No. 98 – Jacksonville Jaguars
- Position: Defensive tackle
- Roster status: Active

Personal information
- Born: May 17, 2003 (age 23) La Porte, Texas, U.S.
- Listed height: 6 ft 1 in (1.85 m)
- Listed weight: 317 lb (144 kg)

Career information
- High school: La Porte
- College: Texas A&M (2021–2025);
- NFL draft: 2026: 3rd round, 81st overall pick

Career history
- Jacksonville Jaguars (2026–present);
- Stats at Pro Football Reference

= Albert Regis =

American football player (born 2003)

Albert Regis (born May 17, 2003) is an American professional football defensive tackle for the Jacksonville Jaguars of the National Football League (NFL).

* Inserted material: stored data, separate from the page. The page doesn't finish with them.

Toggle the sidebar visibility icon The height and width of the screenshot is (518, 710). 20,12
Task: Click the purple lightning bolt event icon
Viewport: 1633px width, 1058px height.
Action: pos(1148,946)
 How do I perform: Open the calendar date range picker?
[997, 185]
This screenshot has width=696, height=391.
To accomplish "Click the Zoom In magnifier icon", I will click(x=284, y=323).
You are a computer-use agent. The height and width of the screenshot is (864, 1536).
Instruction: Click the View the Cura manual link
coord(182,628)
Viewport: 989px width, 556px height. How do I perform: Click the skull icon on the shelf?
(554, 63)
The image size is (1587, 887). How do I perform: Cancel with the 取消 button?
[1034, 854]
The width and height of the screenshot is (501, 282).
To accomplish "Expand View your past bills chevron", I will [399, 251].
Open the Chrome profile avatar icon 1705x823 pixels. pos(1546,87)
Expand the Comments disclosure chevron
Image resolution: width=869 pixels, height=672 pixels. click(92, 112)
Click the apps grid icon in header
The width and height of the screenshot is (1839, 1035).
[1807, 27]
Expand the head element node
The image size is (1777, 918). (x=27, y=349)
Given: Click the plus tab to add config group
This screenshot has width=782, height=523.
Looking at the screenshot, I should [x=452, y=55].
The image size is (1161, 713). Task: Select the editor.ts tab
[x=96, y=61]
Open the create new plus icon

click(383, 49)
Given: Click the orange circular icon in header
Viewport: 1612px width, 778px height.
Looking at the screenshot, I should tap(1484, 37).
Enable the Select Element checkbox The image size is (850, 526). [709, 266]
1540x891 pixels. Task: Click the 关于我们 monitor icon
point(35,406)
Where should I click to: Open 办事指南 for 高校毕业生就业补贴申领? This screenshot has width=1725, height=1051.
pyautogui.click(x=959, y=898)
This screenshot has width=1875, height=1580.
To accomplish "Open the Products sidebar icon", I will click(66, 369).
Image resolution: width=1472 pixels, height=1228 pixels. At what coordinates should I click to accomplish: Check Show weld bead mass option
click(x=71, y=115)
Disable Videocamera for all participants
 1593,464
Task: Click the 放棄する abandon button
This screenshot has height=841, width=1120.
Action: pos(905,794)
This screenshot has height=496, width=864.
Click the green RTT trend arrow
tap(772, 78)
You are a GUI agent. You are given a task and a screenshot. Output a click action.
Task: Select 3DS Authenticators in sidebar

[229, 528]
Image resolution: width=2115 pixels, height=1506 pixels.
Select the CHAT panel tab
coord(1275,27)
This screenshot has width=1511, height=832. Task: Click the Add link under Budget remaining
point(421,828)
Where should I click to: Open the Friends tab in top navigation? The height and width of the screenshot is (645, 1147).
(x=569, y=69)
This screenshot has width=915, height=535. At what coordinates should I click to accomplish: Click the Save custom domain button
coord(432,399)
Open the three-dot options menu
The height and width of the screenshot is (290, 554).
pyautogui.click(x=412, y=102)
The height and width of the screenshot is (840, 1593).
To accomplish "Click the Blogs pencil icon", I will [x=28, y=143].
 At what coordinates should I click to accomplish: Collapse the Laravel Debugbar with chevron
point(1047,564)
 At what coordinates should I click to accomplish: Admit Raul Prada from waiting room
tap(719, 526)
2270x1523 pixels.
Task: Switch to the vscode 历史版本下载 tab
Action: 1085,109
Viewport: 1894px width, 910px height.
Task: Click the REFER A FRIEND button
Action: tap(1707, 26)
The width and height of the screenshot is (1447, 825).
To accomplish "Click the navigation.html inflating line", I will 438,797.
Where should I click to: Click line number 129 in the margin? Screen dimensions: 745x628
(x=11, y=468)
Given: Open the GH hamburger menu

He played college football for the Texas A&M Aggies and was selected by the Jaguars in the third round of the 2026 NFL draft.

==Early life==
Regis attended La Porte High School. Coming out of high school, he was rated as a four star recruit, where he initially committed to play for the Minnesota Golden Gophers, over offers from other schools such as Texas, Texas Tech, Houston, Ole Miss, and Texas A&M. However, Regis later de-committed, and signed to play for the Texas A&M Aggies.

==College career==
In his first collegiate season in 2021, Regis played in just one game, using the season to redshirt. In week three of the 2022 season, he made his first career start, where he knocked down a pass and blocked a field goal in an upset win over Miami. Regis finished the 2022 season, tallying 16 tackles with two and a half being for a loss, and a pass deflection. In the 2023 season, he totaled 15 tackles with three going for a loss, and a sack. During the 2024 season, Regis recorded 36 tackles with three being for a loss, half a sack, and six pass deflections. In week three of the 2025 season, he notched seven tackles with one going for a loss, and a sack, in a win over Notre Dame, where for his performance he was named the SEC defensive lineman of the week. In week eleven, Regis totaled four tackles in a victory over Missouri.

==Professional career==

Regis was selected by the Jacksonville Jaguars in the third round with the 81st overall pick in the 2026 NFL draft.

Pre-draft measurables
| Height | Weight | Arm length | Hand span | Wingspan | 40-yard dash | 10-yard split | 20-yard split | 20-yard shuttle | Three-cone drill | Vertical jump | Broad jump | Bench press |
| 6 ft 1+3⁄8 in (1.86 m) | 295 lb (134 kg) | 31+5⁄8 in (0.80 m) | 9+5⁄8 in (0.24 m) | 6 ft 5+1⁄8 in (1.96 m) | 4.88 s | 1.72 s | 2.85 s | 4.85 s | 7.77 s | 34.0 in (0.86 m) | 9 ft 8 in (2.95 m) | 27 reps |
All values from NFL Combine/Pro Day

== Personal life ==
Regis and his wife welcomed their first child, a daughter, on June 12, 2025. In April 2026, Regis' daughter crawled towards a set of cups with NFL team logos on them, selecting the Jacksonville Jaguars out of the lineup. Hours later, Regis was drafted by the Jaguars.